Organosoluble film-forming interpolymer Septopag has very remarkable properties. It forms stable waterproof biocide coating on the surface of the treated objects. These coatings have very high strength, which is characteristic for the film-forming chlorsulfonated polyethylene.
Physico-chemical properties and stability of PHMG
Here we would like to note that chlorhexidine digluconate is produced outside Russia via complex multi-stage technology involving highly toxic halogen-cyan compounds. In contrast to this chemical, the variety of PHMG derivatives is produced at the experimental plant of the Institute of Ecotechnologies using only low-toxic and easy-to-handle raw materials.

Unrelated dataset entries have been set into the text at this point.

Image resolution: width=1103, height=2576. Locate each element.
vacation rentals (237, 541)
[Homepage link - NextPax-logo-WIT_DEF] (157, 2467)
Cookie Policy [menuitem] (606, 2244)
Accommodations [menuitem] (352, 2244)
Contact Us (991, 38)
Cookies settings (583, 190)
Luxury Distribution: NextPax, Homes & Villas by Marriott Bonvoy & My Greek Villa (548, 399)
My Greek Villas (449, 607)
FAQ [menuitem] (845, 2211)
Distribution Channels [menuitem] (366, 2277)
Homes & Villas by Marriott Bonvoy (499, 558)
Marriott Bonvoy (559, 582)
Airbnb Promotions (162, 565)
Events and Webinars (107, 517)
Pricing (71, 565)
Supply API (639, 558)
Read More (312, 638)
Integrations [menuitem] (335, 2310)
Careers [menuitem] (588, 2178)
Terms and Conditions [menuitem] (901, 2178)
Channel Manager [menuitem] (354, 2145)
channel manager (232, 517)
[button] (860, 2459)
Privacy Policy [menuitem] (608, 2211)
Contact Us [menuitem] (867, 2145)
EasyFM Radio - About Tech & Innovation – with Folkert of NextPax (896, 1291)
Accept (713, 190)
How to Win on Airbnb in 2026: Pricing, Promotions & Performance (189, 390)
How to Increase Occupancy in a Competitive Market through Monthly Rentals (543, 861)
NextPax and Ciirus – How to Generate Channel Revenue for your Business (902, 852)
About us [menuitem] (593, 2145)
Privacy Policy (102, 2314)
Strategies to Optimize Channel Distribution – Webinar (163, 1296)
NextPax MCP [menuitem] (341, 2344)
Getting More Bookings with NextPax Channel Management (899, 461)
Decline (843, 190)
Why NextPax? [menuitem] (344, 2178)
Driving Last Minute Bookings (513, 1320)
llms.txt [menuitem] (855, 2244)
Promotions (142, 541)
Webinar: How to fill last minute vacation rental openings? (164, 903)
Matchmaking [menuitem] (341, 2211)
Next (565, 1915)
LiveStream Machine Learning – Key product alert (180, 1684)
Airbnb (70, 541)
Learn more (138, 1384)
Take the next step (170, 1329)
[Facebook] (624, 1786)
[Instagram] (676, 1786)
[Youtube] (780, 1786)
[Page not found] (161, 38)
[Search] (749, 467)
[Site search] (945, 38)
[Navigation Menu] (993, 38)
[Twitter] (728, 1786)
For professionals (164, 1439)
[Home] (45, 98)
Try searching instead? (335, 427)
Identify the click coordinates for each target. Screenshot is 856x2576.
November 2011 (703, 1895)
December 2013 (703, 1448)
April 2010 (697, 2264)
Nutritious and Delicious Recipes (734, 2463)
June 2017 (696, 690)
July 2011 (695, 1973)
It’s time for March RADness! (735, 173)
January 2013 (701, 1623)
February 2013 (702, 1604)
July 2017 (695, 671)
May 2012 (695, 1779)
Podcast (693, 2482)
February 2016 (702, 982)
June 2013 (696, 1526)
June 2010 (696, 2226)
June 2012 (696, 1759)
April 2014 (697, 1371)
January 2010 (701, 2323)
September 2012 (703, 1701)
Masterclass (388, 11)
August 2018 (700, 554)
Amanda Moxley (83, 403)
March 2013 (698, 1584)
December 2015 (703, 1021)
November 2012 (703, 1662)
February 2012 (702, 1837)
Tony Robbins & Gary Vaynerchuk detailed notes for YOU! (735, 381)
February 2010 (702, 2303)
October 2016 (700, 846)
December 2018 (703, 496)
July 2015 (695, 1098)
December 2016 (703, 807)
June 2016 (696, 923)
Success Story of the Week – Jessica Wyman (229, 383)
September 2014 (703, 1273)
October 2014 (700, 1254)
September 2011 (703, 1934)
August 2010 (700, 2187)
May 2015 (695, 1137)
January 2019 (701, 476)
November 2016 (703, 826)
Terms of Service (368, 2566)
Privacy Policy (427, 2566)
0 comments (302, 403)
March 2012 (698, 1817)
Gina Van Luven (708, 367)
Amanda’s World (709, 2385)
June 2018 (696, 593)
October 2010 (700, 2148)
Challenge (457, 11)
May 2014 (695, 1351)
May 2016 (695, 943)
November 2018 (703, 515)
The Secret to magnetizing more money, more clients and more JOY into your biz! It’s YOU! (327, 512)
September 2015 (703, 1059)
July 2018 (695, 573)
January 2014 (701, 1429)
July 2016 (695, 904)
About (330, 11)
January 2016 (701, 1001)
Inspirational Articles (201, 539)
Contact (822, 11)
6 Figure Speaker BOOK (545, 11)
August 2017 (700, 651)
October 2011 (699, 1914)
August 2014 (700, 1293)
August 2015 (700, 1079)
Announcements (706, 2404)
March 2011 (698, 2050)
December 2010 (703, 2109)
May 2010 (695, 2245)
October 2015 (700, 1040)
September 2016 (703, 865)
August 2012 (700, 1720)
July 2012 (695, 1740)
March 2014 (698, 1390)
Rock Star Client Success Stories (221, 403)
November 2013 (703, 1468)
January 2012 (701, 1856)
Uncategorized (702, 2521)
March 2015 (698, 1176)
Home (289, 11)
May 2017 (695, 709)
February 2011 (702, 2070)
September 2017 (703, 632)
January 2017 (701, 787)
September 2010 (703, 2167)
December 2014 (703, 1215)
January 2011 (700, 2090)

PHMG salts have a convenient commercial product form: they are mostly solid substances without taste or odour, stable against oxidative and thermal destruction, and ageing (they preserve their biocidal activity for at least 15 years). These polymers are well soluble in water; 20% water solutions preserve their biocidal activity for at least 5 years.
In addition to the biocidal properties, PHMG has the properties of surfactants and cationic polyelectrolytes. Therefore apart from disinfection, they also find application as biocidal additives to various materials, and auxiliary substances in a wide range of technological processes, including galvanic technology, optical glass polishing, paper production, etc.